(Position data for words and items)

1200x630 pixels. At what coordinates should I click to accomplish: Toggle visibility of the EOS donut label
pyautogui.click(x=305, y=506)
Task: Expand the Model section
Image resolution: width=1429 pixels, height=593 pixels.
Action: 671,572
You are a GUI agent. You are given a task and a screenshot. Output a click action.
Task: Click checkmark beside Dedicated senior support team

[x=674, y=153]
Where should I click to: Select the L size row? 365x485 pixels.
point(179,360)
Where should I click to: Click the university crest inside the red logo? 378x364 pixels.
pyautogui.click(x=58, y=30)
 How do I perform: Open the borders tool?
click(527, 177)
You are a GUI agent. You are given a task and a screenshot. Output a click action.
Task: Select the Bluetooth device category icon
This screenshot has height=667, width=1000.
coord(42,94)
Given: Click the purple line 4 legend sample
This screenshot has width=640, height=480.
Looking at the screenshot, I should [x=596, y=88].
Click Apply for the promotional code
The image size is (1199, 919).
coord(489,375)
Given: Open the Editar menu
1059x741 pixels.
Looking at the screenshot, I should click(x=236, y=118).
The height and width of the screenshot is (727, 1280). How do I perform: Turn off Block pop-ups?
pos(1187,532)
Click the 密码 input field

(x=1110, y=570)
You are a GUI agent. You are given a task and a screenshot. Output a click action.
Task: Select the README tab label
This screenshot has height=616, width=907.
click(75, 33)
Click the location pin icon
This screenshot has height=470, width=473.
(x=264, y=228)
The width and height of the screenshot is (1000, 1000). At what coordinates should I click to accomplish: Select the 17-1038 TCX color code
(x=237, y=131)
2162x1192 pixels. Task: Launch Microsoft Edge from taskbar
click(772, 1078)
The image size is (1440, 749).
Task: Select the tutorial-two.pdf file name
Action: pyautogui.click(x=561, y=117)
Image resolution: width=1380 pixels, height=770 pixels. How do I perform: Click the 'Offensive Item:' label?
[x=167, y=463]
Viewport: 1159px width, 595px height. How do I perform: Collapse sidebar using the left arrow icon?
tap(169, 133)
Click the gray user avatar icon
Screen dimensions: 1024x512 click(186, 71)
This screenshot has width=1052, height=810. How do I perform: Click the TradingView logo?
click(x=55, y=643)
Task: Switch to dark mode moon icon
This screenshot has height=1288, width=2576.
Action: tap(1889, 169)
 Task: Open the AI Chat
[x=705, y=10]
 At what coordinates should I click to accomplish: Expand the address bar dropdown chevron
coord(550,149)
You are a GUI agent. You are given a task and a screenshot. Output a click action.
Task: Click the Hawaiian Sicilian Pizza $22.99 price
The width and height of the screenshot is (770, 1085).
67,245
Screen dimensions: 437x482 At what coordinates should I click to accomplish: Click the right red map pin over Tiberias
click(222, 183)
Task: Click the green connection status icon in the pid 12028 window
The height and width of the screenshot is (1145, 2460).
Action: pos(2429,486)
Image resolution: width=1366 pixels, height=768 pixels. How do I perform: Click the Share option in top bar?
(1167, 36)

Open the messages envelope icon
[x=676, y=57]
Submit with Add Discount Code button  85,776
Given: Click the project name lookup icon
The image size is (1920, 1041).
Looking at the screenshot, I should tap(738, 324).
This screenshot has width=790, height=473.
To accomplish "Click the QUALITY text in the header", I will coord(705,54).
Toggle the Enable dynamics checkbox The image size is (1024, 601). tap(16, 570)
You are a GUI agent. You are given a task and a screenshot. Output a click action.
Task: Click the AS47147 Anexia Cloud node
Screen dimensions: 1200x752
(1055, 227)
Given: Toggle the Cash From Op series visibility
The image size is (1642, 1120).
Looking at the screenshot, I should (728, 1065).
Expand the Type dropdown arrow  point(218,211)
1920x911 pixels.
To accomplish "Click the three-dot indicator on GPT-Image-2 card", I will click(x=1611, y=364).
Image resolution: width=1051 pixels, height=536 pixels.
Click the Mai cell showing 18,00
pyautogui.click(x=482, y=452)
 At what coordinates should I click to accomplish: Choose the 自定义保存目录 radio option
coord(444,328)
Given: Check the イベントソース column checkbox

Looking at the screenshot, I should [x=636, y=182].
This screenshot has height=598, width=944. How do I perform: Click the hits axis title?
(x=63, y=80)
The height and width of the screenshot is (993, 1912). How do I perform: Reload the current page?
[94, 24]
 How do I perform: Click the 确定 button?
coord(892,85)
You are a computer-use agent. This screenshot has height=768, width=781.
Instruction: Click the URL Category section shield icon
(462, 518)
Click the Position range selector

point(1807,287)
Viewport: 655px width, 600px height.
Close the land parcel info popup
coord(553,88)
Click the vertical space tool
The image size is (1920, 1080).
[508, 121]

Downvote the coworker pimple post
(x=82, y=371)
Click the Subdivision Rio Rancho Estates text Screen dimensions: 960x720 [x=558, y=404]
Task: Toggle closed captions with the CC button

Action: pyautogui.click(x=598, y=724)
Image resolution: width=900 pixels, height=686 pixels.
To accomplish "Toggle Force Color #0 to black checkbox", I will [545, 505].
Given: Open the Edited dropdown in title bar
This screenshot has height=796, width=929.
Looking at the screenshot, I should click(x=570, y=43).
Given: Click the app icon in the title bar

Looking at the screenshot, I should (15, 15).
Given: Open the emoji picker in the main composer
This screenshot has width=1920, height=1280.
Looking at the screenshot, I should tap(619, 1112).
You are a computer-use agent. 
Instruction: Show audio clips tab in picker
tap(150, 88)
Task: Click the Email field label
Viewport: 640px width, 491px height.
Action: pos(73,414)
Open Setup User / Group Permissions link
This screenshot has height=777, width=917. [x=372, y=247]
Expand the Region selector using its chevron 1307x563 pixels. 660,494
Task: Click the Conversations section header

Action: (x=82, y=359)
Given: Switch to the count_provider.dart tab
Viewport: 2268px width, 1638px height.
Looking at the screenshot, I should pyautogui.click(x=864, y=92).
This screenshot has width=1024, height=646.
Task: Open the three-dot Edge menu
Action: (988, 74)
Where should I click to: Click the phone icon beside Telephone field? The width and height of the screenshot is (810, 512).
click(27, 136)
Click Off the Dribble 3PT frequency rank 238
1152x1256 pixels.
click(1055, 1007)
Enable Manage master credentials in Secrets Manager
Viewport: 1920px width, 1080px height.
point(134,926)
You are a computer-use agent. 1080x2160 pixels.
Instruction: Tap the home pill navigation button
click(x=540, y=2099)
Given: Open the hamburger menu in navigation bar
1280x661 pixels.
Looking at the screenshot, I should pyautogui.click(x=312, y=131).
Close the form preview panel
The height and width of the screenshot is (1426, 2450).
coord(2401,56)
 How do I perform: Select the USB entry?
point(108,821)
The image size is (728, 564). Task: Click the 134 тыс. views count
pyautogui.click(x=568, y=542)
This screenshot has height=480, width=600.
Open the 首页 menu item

Task directions =
Reproduce every entry above verbatim, preserving each line unchanged and in its original order.

Solution to this problem =
1200x630 pixels. At what coordinates should I click to accomplish: Toggle visibility of the EOS donut label
pyautogui.click(x=305, y=506)
Task: Expand the Model section
Image resolution: width=1429 pixels, height=593 pixels.
Action: 671,572
You are a GUI agent. You are given a task and a screenshot. Output a click action.
Task: Click checkmark beside Dedicated senior support team

[x=674, y=153]
Where should I click to: Select the L size row? 365x485 pixels.
point(179,360)
Where should I click to: Click the university crest inside the red logo? 378x364 pixels.
pyautogui.click(x=58, y=30)
 How do I perform: Open the borders tool?
click(527, 177)
You are a GUI agent. You are given a task and a screenshot. Output a click action.
Task: Select the Bluetooth device category icon
This screenshot has height=667, width=1000.
coord(42,94)
Given: Click the purple line 4 legend sample
This screenshot has width=640, height=480.
Looking at the screenshot, I should [x=596, y=88].
Click Apply for the promotional code
The image size is (1199, 919).
coord(489,375)
Given: Open the Editar menu
1059x741 pixels.
Looking at the screenshot, I should click(x=236, y=118).
The height and width of the screenshot is (727, 1280). How do I perform: Turn off Block pop-ups?
pos(1187,532)
Click the 密码 input field

(x=1110, y=570)
You are a GUI agent. You are given a task and a screenshot. Output a click action.
Task: Select the README tab label
This screenshot has height=616, width=907.
click(75, 33)
Click the location pin icon
This screenshot has height=470, width=473.
(x=264, y=228)
The width and height of the screenshot is (1000, 1000). At what coordinates should I click to accomplish: Select the 17-1038 TCX color code
(x=237, y=131)
2162x1192 pixels. Task: Launch Microsoft Edge from taskbar
click(772, 1078)
The image size is (1440, 749).
Task: Select the tutorial-two.pdf file name
Action: pyautogui.click(x=561, y=117)
Image resolution: width=1380 pixels, height=770 pixels. How do I perform: Click the 'Offensive Item:' label?
[x=167, y=463]
Viewport: 1159px width, 595px height. How do I perform: Collapse sidebar using the left arrow icon?
tap(169, 133)
Click the gray user avatar icon
Screen dimensions: 1024x512 click(186, 71)
This screenshot has width=1052, height=810. How do I perform: Click the TradingView logo?
click(x=55, y=643)
Task: Switch to dark mode moon icon
This screenshot has height=1288, width=2576.
Action: tap(1889, 169)
 Task: Open the AI Chat
[x=705, y=10]
 At what coordinates should I click to accomplish: Expand the address bar dropdown chevron
coord(550,149)
You are a GUI agent. You are given a task and a screenshot. Output a click action.
Task: Click the Hawaiian Sicilian Pizza $22.99 price
The width and height of the screenshot is (770, 1085).
67,245
Screen dimensions: 437x482 At what coordinates should I click to accomplish: Click the right red map pin over Tiberias
click(222, 183)
Task: Click the green connection status icon in the pid 12028 window
The height and width of the screenshot is (1145, 2460).
Action: pos(2429,486)
Image resolution: width=1366 pixels, height=768 pixels. How do I perform: Click the Share option in top bar?
(1167, 36)

Open the messages envelope icon
[x=676, y=57]
Submit with Add Discount Code button  85,776
Given: Click the project name lookup icon
The image size is (1920, 1041).
Looking at the screenshot, I should tap(738, 324).
This screenshot has width=790, height=473.
To accomplish "Click the QUALITY text in the header", I will coord(705,54).
Toggle the Enable dynamics checkbox The image size is (1024, 601). tap(16, 570)
You are a GUI agent. You are given a task and a screenshot. Output a click action.
Task: Click the AS47147 Anexia Cloud node
Screen dimensions: 1200x752
(1055, 227)
Given: Toggle the Cash From Op series visibility
The image size is (1642, 1120).
Looking at the screenshot, I should (728, 1065).
Expand the Type dropdown arrow  point(218,211)
1920x911 pixels.
To accomplish "Click the three-dot indicator on GPT-Image-2 card", I will click(x=1611, y=364).
Image resolution: width=1051 pixels, height=536 pixels.
Click the Mai cell showing 18,00
pyautogui.click(x=482, y=452)
 At what coordinates should I click to accomplish: Choose the 自定义保存目录 radio option
coord(444,328)
Given: Check the イベントソース column checkbox

Looking at the screenshot, I should [x=636, y=182].
This screenshot has height=598, width=944. How do I perform: Click the hits axis title?
(x=63, y=80)
The height and width of the screenshot is (993, 1912). How do I perform: Reload the current page?
[94, 24]
 How do I perform: Click the 确定 button?
coord(892,85)
You are a computer-use agent. This screenshot has height=768, width=781.
Instruction: Click the URL Category section shield icon
(462, 518)
Click the Position range selector

point(1807,287)
Viewport: 655px width, 600px height.
Close the land parcel info popup
coord(553,88)
Click the vertical space tool
The image size is (1920, 1080).
[508, 121]

Downvote the coworker pimple post
(x=82, y=371)
Click the Subdivision Rio Rancho Estates text Screen dimensions: 960x720 [x=558, y=404]
Task: Toggle closed captions with the CC button

Action: pyautogui.click(x=598, y=724)
Image resolution: width=900 pixels, height=686 pixels.
To accomplish "Toggle Force Color #0 to black checkbox", I will [545, 505].
Given: Open the Edited dropdown in title bar
This screenshot has height=796, width=929.
Looking at the screenshot, I should click(x=570, y=43).
Given: Click the app icon in the title bar

Looking at the screenshot, I should (15, 15).
Given: Open the emoji picker in the main composer
This screenshot has width=1920, height=1280.
Looking at the screenshot, I should tap(619, 1112).
You are a computer-use agent. 
Instruction: Show audio clips tab in picker
tap(150, 88)
Task: Click the Email field label
Viewport: 640px width, 491px height.
Action: pos(73,414)
Open Setup User / Group Permissions link
This screenshot has height=777, width=917. [x=372, y=247]
Expand the Region selector using its chevron 1307x563 pixels. 660,494
Task: Click the Conversations section header

Action: (x=82, y=359)
Given: Switch to the count_provider.dart tab
Viewport: 2268px width, 1638px height.
Looking at the screenshot, I should pyautogui.click(x=864, y=92).
This screenshot has width=1024, height=646.
Task: Open the three-dot Edge menu
Action: (988, 74)
Where should I click to: Click the phone icon beside Telephone field? The width and height of the screenshot is (810, 512).
click(27, 136)
Click Off the Dribble 3PT frequency rank 238
1152x1256 pixels.
click(1055, 1007)
Enable Manage master credentials in Secrets Manager
Viewport: 1920px width, 1080px height.
point(134,926)
You are a computer-use agent. 1080x2160 pixels.
Instruction: Tap the home pill navigation button
click(x=540, y=2099)
Given: Open the hamburger menu in navigation bar
1280x661 pixels.
Looking at the screenshot, I should pyautogui.click(x=312, y=131).
Close the form preview panel
The height and width of the screenshot is (1426, 2450).
coord(2401,56)
 How do I perform: Select the USB entry?
point(108,821)
The image size is (728, 564). Task: Click the 134 тыс. views count
pyautogui.click(x=568, y=542)
This screenshot has height=480, width=600.
Open the 首页 menu item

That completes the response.